Direction 1: In the forum thread about feeling nervous before a dog's vet appointment, what time does Billy go into the vets?
Direction 2: Repeat the part of the forum thread about feeling nervous before a dog's vet appointment starting at "## DONNA (Jan" and ending at "(Mar 2, 2011)".

Reading passage:

○ ○ ○ ○

# Feeling nervous about tomorrow



## Hfd (Aug 19, 2011)

Well the time has arrived and Billy goes into the vets at 9.45am in the morning. I finally have hubby's full support but can honestly say I am feeling very nervous about the whole thing! 
H x


----------



## Eddie (Sep 30, 2011)

I know what you mean, our vets said to get Eddie done at 6 months but I keep putting it off, maybe when he is he is 10 months.I dont know if I am more nervous about him having the op or the worry about possible aggression from uneutered dogs.I'm sure it will all be fine tomorrow, best wishes from Karen and Eddie


----------



## Hfd (Aug 19, 2011)

Thanks Karen (and Eddie), our vet recommended 6 months too and said that the younger dogs seem to bounce back faster and easier from the op. we booked him in 4 weeks ago but I got cold feet and cancelled it! I keep looking at him with his cheeky smile and thinking 'you have no idea what's coming'!!
H x


----------



## DONNA (Jan 7, 2011)

Dont worry it will be fine ,ive just picked up Buddy and alls well i think its the next 10 days that will be the hardest part .


----------



## JoJo (Mar 2, 2011)

He will be fine Im sure .. but I know how much we all worry about our dogs .. :S always harder on the owners than the dog ... Thinking of you Helen xxx


----------

○ ○ ○ ○

Available data:
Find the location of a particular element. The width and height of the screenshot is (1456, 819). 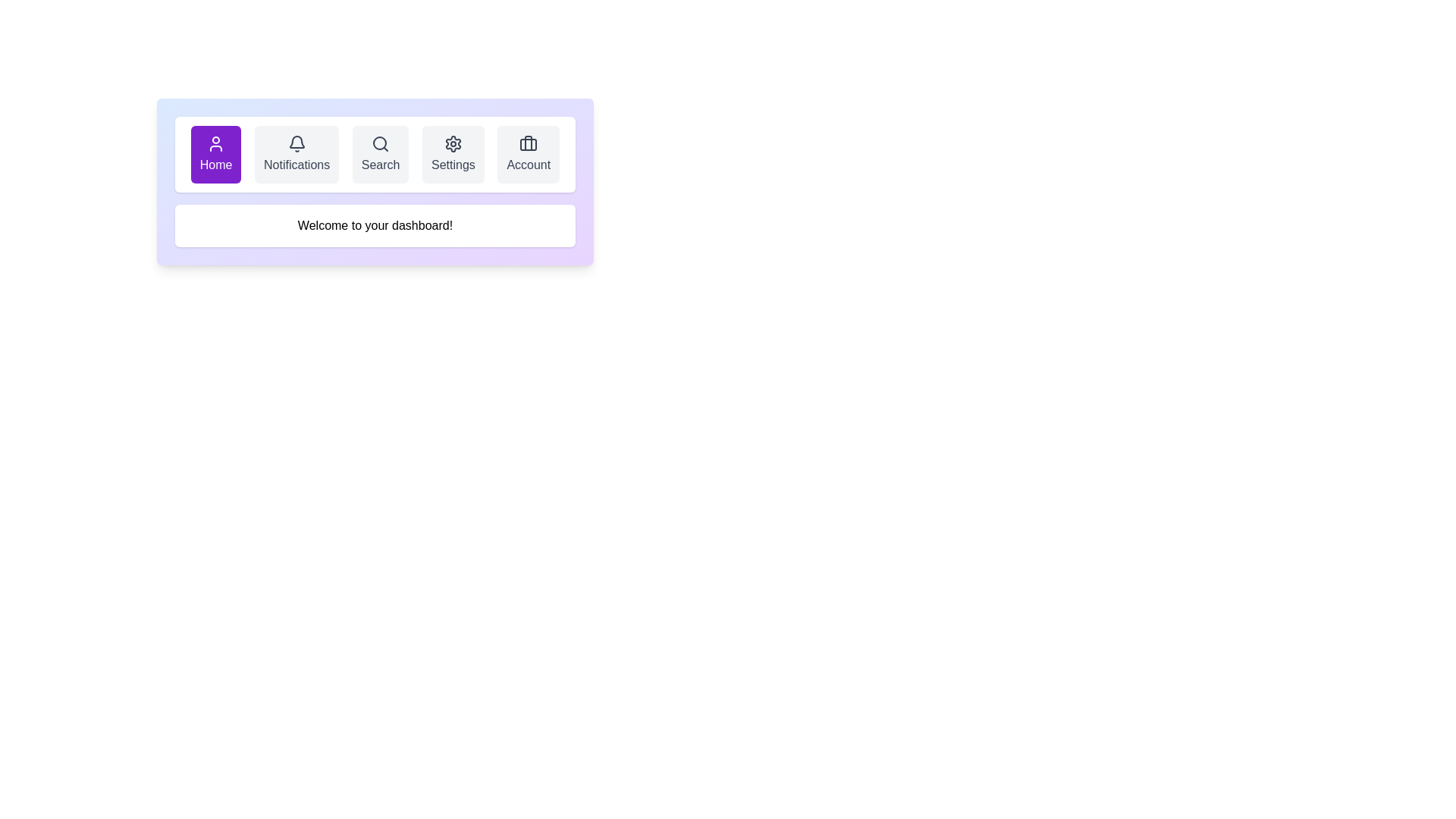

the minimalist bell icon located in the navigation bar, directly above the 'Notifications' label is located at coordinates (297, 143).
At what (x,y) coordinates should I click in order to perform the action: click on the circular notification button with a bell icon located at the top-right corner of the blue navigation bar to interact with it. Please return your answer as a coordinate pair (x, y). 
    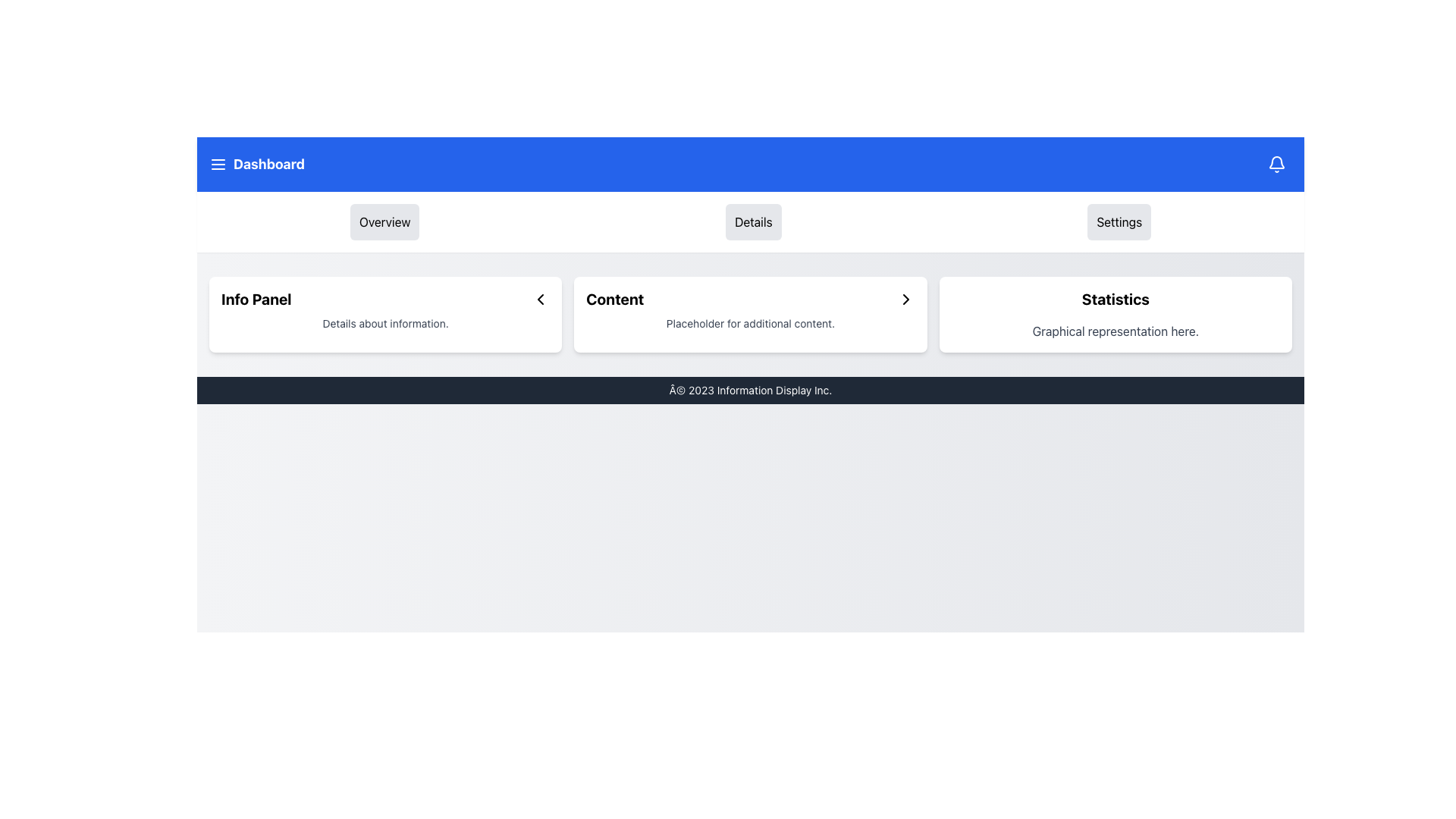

○ ○ ○ ○

Response 1: At 9.45am in the morning.

Response 2:
## DONNA (Jan 7, 2011)

Dont worry it will be fine ,ive just picked up Buddy and alls well i think its the next 10 days that will be the hardest part .


----------



## JoJo (Mar 2, 2011)